→ **EXCERTO DO TEXTO**:
■ ■ ■
Mister, é, pois, que se revele uma decisão jurisdicional
que tenha feito uma aplicação de norma jurídica arguida atempadamente de
inconstitucionalidade e nessa aplicação se tenha fundado o julgado, sendo que a
jurisprudência unânime deste Tribunal Constitucional vai no sentido de que 'à
expressão 'durante o processo' utilizada nas já citadas disposições constantes
da alínea b) do nº 1 do artigo 280º da Lei Fundamental e na alínea b) do nº 1 do
artº 70º da Lei nº 28/82, há-de ser conferido um sentido, não meramente formal,
de sorte a significar a suscitação da questão de inconstitucionalidade enquanto
os autos se encontrarem pendentes, mas sim um sentido funcional de modo a querer
dizer que essa questão há que ser colocada antes de esgotado o poder
jurisdicional do tribunal recorrido, a fim de este a poder decidir e de,
tocantemente à sua decisão, poder ser ela ser reapreciada (pois de um recurso se
trata) perante o órgão de fiscalização concentrada da constitucionalidade'
(palavras do recente acórdão nº 3/95, remetendo para a exposição do relator).
■ ■ ■
→ **LINHAS FORNECIDAS**:
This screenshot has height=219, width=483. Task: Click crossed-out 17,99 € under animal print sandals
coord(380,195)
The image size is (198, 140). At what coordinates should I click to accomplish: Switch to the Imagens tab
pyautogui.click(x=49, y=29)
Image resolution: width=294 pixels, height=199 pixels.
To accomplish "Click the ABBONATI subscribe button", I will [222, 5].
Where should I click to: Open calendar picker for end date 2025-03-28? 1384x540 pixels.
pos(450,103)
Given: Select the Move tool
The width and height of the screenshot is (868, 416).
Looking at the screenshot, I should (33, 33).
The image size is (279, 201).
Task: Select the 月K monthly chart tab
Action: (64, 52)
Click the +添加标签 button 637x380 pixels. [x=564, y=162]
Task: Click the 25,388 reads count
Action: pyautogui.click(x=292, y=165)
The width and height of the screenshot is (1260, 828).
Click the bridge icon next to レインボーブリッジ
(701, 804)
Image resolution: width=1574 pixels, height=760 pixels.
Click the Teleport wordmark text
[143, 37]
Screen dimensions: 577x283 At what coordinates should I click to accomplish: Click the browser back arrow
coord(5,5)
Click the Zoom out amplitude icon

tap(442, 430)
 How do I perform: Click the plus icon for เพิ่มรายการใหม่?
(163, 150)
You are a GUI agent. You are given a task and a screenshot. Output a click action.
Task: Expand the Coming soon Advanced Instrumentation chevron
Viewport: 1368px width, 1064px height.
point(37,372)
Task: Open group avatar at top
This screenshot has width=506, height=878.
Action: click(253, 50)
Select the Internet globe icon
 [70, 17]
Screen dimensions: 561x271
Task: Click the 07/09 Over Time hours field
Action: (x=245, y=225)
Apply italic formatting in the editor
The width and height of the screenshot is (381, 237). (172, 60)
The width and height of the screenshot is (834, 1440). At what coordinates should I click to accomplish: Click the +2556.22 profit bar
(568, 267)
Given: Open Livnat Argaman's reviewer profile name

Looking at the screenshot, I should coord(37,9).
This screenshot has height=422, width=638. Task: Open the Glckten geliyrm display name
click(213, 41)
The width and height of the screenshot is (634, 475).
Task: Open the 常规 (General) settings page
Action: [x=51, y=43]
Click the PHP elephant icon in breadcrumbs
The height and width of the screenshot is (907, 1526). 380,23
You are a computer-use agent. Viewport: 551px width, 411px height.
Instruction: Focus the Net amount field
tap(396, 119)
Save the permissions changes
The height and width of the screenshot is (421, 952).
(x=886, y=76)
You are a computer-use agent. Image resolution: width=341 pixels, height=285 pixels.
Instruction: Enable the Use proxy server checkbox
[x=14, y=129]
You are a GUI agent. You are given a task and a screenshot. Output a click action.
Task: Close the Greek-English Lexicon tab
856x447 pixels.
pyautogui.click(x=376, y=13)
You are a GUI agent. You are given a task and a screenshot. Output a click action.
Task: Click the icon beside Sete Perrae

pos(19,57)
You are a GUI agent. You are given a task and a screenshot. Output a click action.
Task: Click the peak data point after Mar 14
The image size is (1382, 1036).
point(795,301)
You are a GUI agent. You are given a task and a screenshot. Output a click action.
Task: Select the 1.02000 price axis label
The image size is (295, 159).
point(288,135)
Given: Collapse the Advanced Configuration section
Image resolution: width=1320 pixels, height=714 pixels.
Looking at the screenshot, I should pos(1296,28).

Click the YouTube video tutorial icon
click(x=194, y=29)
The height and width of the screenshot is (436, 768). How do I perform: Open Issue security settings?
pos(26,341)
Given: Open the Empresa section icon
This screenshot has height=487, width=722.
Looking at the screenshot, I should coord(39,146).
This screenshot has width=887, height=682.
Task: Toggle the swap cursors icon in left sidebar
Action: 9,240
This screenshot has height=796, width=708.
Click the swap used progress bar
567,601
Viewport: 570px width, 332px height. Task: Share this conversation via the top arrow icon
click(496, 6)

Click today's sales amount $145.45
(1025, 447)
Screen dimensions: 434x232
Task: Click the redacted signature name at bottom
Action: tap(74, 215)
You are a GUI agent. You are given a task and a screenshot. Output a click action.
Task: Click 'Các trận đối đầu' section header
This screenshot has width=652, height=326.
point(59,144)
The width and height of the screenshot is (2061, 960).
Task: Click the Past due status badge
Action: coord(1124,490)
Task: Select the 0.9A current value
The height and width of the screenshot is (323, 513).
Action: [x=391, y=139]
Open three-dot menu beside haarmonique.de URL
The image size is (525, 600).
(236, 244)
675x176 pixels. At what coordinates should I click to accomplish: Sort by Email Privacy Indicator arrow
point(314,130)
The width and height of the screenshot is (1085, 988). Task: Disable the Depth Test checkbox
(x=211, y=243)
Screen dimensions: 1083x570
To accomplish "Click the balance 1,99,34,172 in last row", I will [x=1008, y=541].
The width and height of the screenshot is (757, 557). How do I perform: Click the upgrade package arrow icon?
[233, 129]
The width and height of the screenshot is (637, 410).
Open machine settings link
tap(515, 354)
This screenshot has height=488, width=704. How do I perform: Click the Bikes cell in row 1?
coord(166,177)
■ ■ ■
Repita o excerto sobre a suscitação da inconstitucionalidade "durante o processo" na íntegra, sem alterar nada. As linhas não têm qualquer relação com o excerto.

Mister, é, pois, que se revele uma decisão jurisdicional
que tenha feito uma aplicação de norma jurídica arguida atempadamente de
inconstitucionalidade e nessa aplicação se tenha fundado o julgado, sendo que a
jurisprudência unânime deste Tribunal Constitucional vai no sentido de que 'à
expressão 'durante o processo' utilizada nas já citadas disposições constantes
da alínea b) do nº 1 do artigo 280º da Lei Fundamental e na alínea b) do nº 1 do
artº 70º da Lei nº 28/82, há-de ser conferido um sentido, não meramente formal,
de sorte a significar a suscitação da questão de inconstitucionalidade enquanto
os autos se encontrarem pendentes, mas sim um sentido funcional de modo a querer
dizer que essa questão há que ser colocada antes de esgotado o poder
jurisdicional do tribunal recorrido, a fim de este a poder decidir e de,
tocantemente à sua decisão, poder ser ela ser reapreciada (pois de um recurso se
trata) perante o órgão de fiscalização concentrada da constitucionalidade'
(palavras do recente acórdão nº 3/95, remetendo para a exposição do relator).